Excerpts from a dataset
Segment Open

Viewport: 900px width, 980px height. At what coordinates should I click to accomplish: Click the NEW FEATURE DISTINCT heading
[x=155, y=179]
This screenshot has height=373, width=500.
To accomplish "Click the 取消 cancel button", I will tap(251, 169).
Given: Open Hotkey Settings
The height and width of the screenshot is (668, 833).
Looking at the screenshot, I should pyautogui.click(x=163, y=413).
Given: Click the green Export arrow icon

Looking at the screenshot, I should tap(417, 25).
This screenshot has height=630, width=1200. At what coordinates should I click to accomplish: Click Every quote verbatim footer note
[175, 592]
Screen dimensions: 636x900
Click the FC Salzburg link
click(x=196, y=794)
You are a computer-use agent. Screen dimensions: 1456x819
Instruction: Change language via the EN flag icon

Segment Closed

> **Task to complete**:
Return the records given above in their entirety, word for word.

> **Your response**:
Viewport: 900px width, 980px height. At what coordinates should I click to accomplish: Click the NEW FEATURE DISTINCT heading
[x=155, y=179]
This screenshot has height=373, width=500.
To accomplish "Click the 取消 cancel button", I will tap(251, 169).
Given: Open Hotkey Settings
The height and width of the screenshot is (668, 833).
Looking at the screenshot, I should pyautogui.click(x=163, y=413).
Given: Click the green Export arrow icon

Looking at the screenshot, I should tap(417, 25).
This screenshot has height=630, width=1200. At what coordinates should I click to accomplish: Click Every quote verbatim footer note
[175, 592]
Screen dimensions: 636x900
Click the FC Salzburg link
click(x=196, y=794)
You are a computer-use agent. Screen dimensions: 1456x819
Instruction: Change language via the EN flag icon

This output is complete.